31.07.2004
Größenwahn beim BVB
Was Borussia Dortmund sich momentan leistet, grenzt schon ein bißchen an Größenwahn. Anders läßt sich das
Ablehnen des 16-Millionen-Angebotes für Tomas Rosicky nicht deuten.
Dass die BVB Kassen absolut leer sind, weiß mittlerweile jeder. Also ist es eine logische Konsequenz, dass ein
strikter Sparkurs eingehalten werden muß. Damit verbunden ist zwangsweise auch die Trennung von einigen Spielern, um
so das ca. 20 Millionen große Finanzloch zu stopfen.
Nun hätte der BVB eine solche Möglichkeit gehabt. Champions-League-Sieger FC Porto bot für Tomas Rosicky 16 Millionen Euro. Die
Portugiesen wollten ihr Mittelfeldloch, welches durch den Weggang von Deco entstand, stopfen. Doch der BVB hat eiskalt dieses
Angebot abgelehnt.
Man wolle sportlich das Geld wieder reinholen, anstatt die Mannschaft zu schwächen.
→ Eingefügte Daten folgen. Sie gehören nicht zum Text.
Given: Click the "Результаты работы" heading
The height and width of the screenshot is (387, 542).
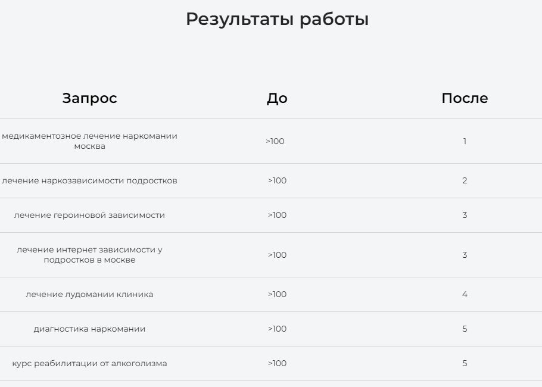Looking at the screenshot, I should coord(277,19).
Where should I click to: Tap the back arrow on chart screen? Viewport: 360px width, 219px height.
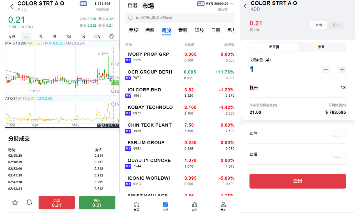12,6

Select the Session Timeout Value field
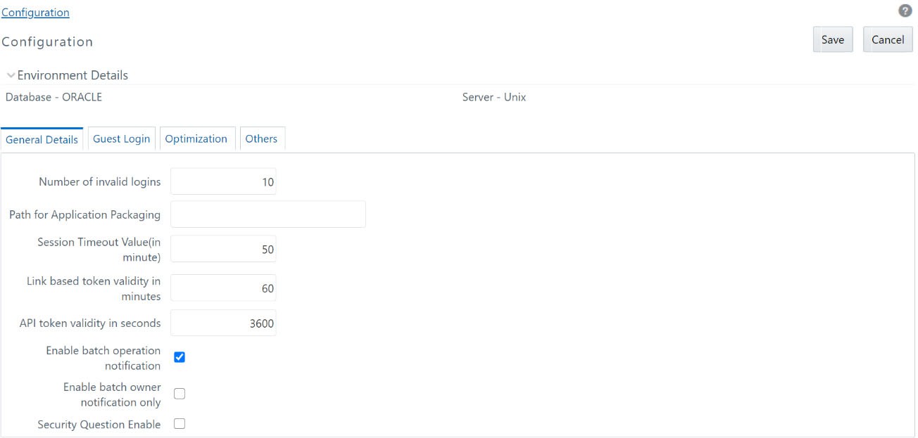click(x=223, y=249)
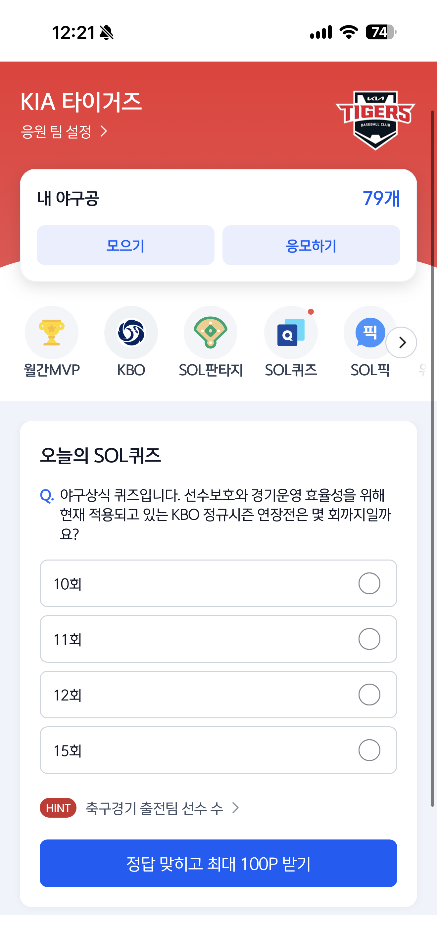Tap the 모으기 button
This screenshot has width=437, height=949.
click(126, 245)
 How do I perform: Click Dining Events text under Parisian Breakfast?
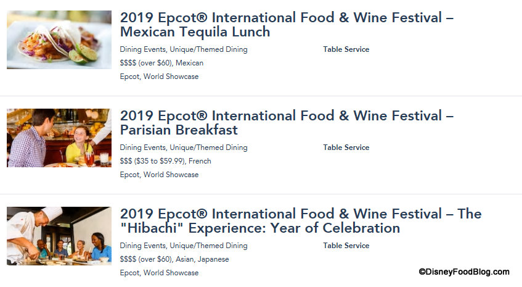(142, 148)
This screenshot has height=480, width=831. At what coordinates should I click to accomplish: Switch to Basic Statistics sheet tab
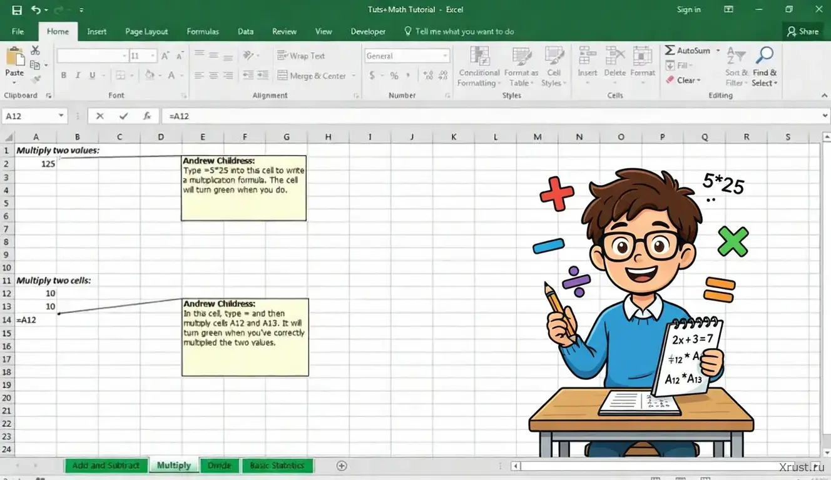click(277, 466)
Fragt sich nur, welche Erfolge der BVB in seinem
Größenwahnsinn zur Schuldentilgung plant. Klar, wenn man es schafft, Meisterschaft und DFB-Pokal zu gewinnen, wäre das vielleicht möglich (aber eben
auch nur dann).
Doch wesentlich verstärkt zur letzten Saison hat sich der BVB kaum. Im Gegenteil, der Weggang von Frings zum FC Bayern hat den BVB sicherlich eher schwächer gemacht.
Schließlich war der in der durchwachsenen letzten Saison noch einer der (wenigen) Leistungsträger.
Also woher soll nun der plötzliche Erfolg kommen ? Offenbar haben die Verantwortlichen noch nicht den Ernst der Lage erkannt.
Die BVB-Fans können einem leid tun. Sie müssen machtlos mit ansehen, wie ihr Verein von die Hunde geht, da einige Verantwortliche zu stolz sind,
finanziell zwingende Entscheidungen zu treffen. Es lebe "Real Dortmund", tschüß "Borussia Dortmund".